I have a Ubuntu box, used for cifs file shares, that is using Samba. It is joined to an Active Directory Domain. We are using trusted domains. We have a pretty large AD infrastructure with many child domains. This box is joined to one of the child domains.
My issue is that I am constantly getting this error(see below) about every 10 seconds in the log.winbindd-dc-connect. The interesting thing is that the cifs actually work but it seems like the performance is being impacted. I do see that the CPU is constantly high on this machine. I think the log errors and the performance hit are related. Just wondering if anybody has ever seen this.
I am more of the Windows individual than Linux so my understanding of Samba is pretty limited. Trying to learn as I go. Thank you in advance.
[2017/03/20 17:26:22.225186, 0, pid=19851] ../source3/libsmb/cliconnect.c:1921(cli_session_setup_spnego_send)
Kinit for xxxxxx to access cifs/domaincontroller.subdomain.domain.local@subdomain.domain.LOCAL failed: Cannot contact any KDC for requested realm
Best Answer
The error is telling you that your system is trying to authenticate against a domain controller, but is unable to do so because none are available. Since it's every 10 seconds, many of these could be retries as the system continues to try to hit the SAMBA share.
I noticed that your auth request has the last LOCAL in uppercase - try that in lowercase (since the hostname portion of the address is also in lowercase).
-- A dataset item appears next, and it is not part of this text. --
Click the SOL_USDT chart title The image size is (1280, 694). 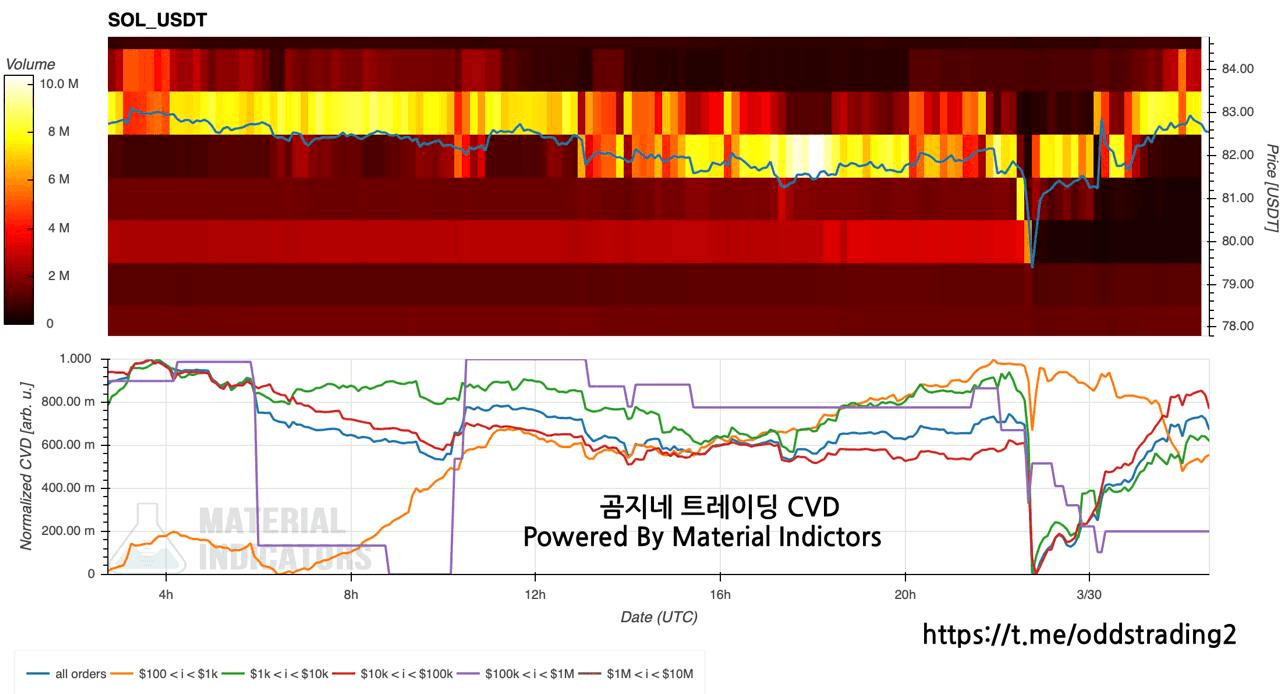[x=157, y=20]
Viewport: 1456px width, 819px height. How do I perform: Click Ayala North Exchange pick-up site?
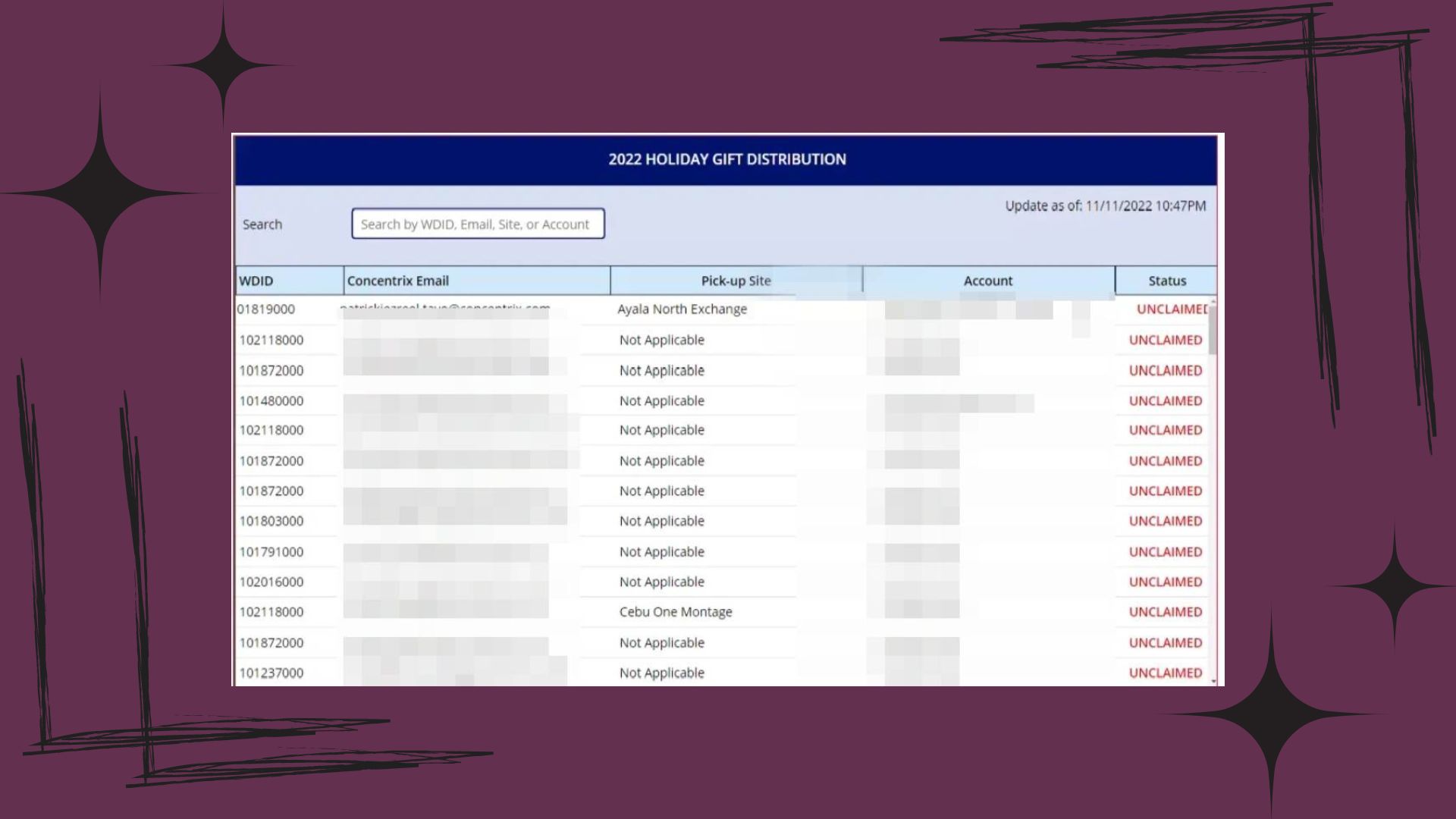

Would think Samba would be case-insensitive, but I've been tripped up by case before.
Continue with verifying connection / bandwidth between this system and the KDC. Take into consideration ping times, dropped packet rate, and so forth.
Then verify that TCP ports 139 and 445 and UDP ports 137 and 138 are OPEN, in both egress and ingress directions, on any firewalls between your system and the domain controller. Check the firewall logs to see if packets in these ranges are getting dropped due to proc/network load. If the firewall is getting slammed, consider setting up a read-only DC in the same subnet as the Ubuntu system, so that the auth traffic doesn't have to bridge a firewall. The RDC will only need to sync a few times per day, rather than constantly pass auth requests. So it should reduce the firewall load.